Jakarta,TAMBANG,- Berbagai tanggapan muncul terkait rencana kembalikan pengajuan dan persetujuan Rencana Kerja dan Anggaran Biaya (RKAB) dari tiga tahun menjadi setahun. Usulan ini disampaikan oleh DPR dan Pemerintah pun mengaku siap mengakomodir masukan tersebut. Sementara bagi para pelaku usaha di sektor pertambangan melihat langkah ini kurang tepat. Asosiasi Penambang Nikel Indonesia (APNI) misalnya menyampaikan keberatannya.
APNI dalam keterangan persnya menegaskan pihaknya menghargai komitmen pemerintah dalam menjaga keberlanjutan industri pertambangan nasional. Namun, terkait rencana mengembalikan masa persetujuan RKAB dari 3 tahun menjadi 1 tahun, pihaknya menilai langkah ini perlu dikaji ulang dari aspek efisiensi waktu, biaya, dan kapasitas evaluasi pemerintah.
“Saat ini terdapat lebih dari 4.100 izin perusahaan pertambangan dengan klasifikasi 3.996 IUP, 15 IUPK, 31 KK, 58 PKP2B yang aktif di seluruh Indonesia. Jika masa RKAB kembali menjadi 1 tahun, maka ribuan perusahaan harus mengajukan persetujuan setiap tahun. Hal ini menimbulkan pertanyaan, bagaimana mengevaluasi ribuan dokumen secara tepat waktu tanpa menghambat investasi, produksi, dan kontribusi industri tambang bagi perekonomian nasional,”tandas Sekretaris Jenderal APNI Meidy Katrin Langkey.
APNI juga menegaskan bahwa RKAB 3 tahun telah terbukti memberikan kepastian usaha dan efisiensi bagi pemerintah maupun perusahaan. Oleh karena itu, APNI memberikan beberapa masukan konstruktif. Pertama; pertahankan RKAB 3 Tahun dan tidak perlu diubah kembali menjadi 1 tahun. Kepastian jangka menengah sangat vital bagi perencanaan investasi dan operasional perusahaan. Kedua; tingkatkan Pengawasan Berbasis Realisasi dimana Pemerintah dapat memperkuat evaluasi output realisasi produksi tahunan untuk memastikan kesesuaian antara target RKAB dengan permintaan riil pasar domestik dan global. “Ini lebih efektif daripada mengubah periode RKAB,”tandas Meydi.
Ketiga; hapus Revisi Volume Semester Akhir dimana Sistem penyesuaian RKAB di akhir tahun berjalan sebaiknya dihentikan.
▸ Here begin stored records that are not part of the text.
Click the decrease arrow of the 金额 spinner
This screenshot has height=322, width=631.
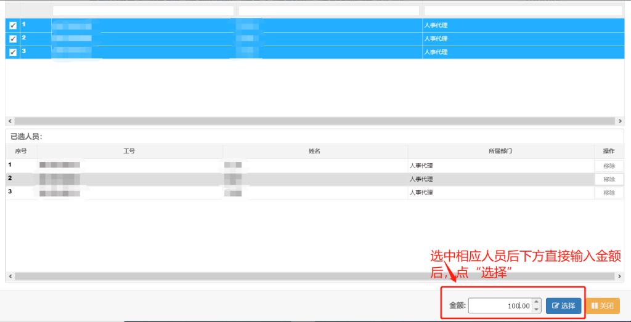[x=536, y=308]
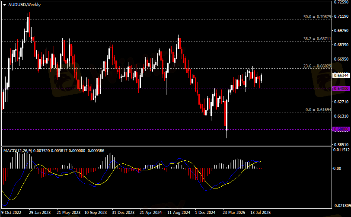Open the chart dropdown arrow beside AUDUSD
Viewport: 351px width, 217px height.
[x=4, y=4]
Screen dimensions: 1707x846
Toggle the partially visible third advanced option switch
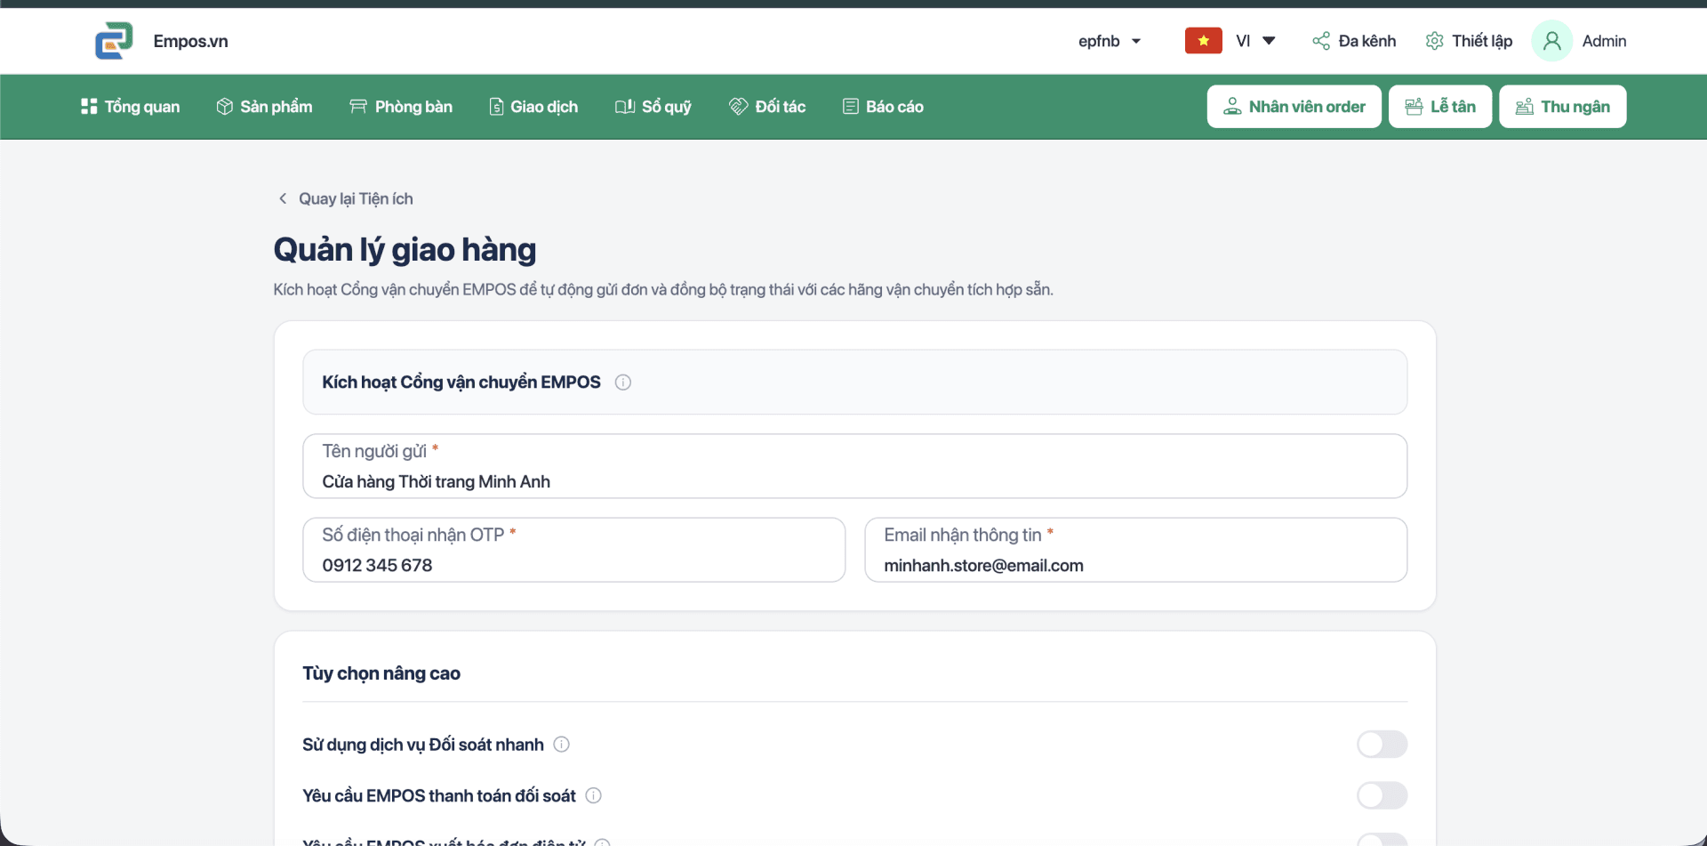[x=1382, y=840]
Gantikan dengan mekanisme penyesuaian berbasis realisasi output tahunan untuk mencegah proyeksi berlebihan (over-optimistic) dan memungkinkan pemantauan yang lebih terukur. Kelima; perkuat Implementasi Permen ESDM No. 10/2023 karena APNI melihat Peraturan yang mengatur RKAB 3 tahun ini tidak perlu diubah. Fokus harus pada penguatan pengawasan untuk menjamin produksi sesuai ketentuan regulasi. Dan keenam adalah evaluasi Kepmen ESDM No. 84/2023. “APNI mendorong Ketentuan produksi tidak boleh melebihi kapasitas tertinggi dalam Studi Kelayakan (Feasibility Study) perlu ditinjau ulang. Aturan ini berpotensi mendorong perusahaan mengajukan kenaikan produksi secara agresif, berisiko menyebabkan produksi berlebihan bijih nikel – terutama saat permintaan smelter domestik stagnan atau menurun akibat pelemahan harga global dan kenaikan biaya produksi,”tandasnya.
Bagi industri pertambangan yang padat modal, konsistensi kebijakan menjadi penting. “APNI meyakini bahwa kebijakan yang konsisten, berbasis data, dan melibatkan stakeholders industri akan menjaga kepastian usaha, mendorong efisiensi, serta memastikan kontribusi optimal sektor tambang nikel bagi devisa dan hilirisasi nasional,”lanjutnya.
Hanya dengan itu menurut Meydi Indonesia akan tetap menjadi tujuan investasi pertambangan yang menarik dan kompetitif secara global, mendukung target hilirisasi dan ketahanan ekonomi nasional secara berkelanjutan. “Seringnya perubahan peraturan dan inkonsistensi kebijakan membawa ketidakpastian bagi investor. Hal ini menyulitkan pelaku usaha menyusun rencana investasi, pengembangan usaha, serta kepastian pasokan untuk hilirisasi nasional,”pungkas Meydi.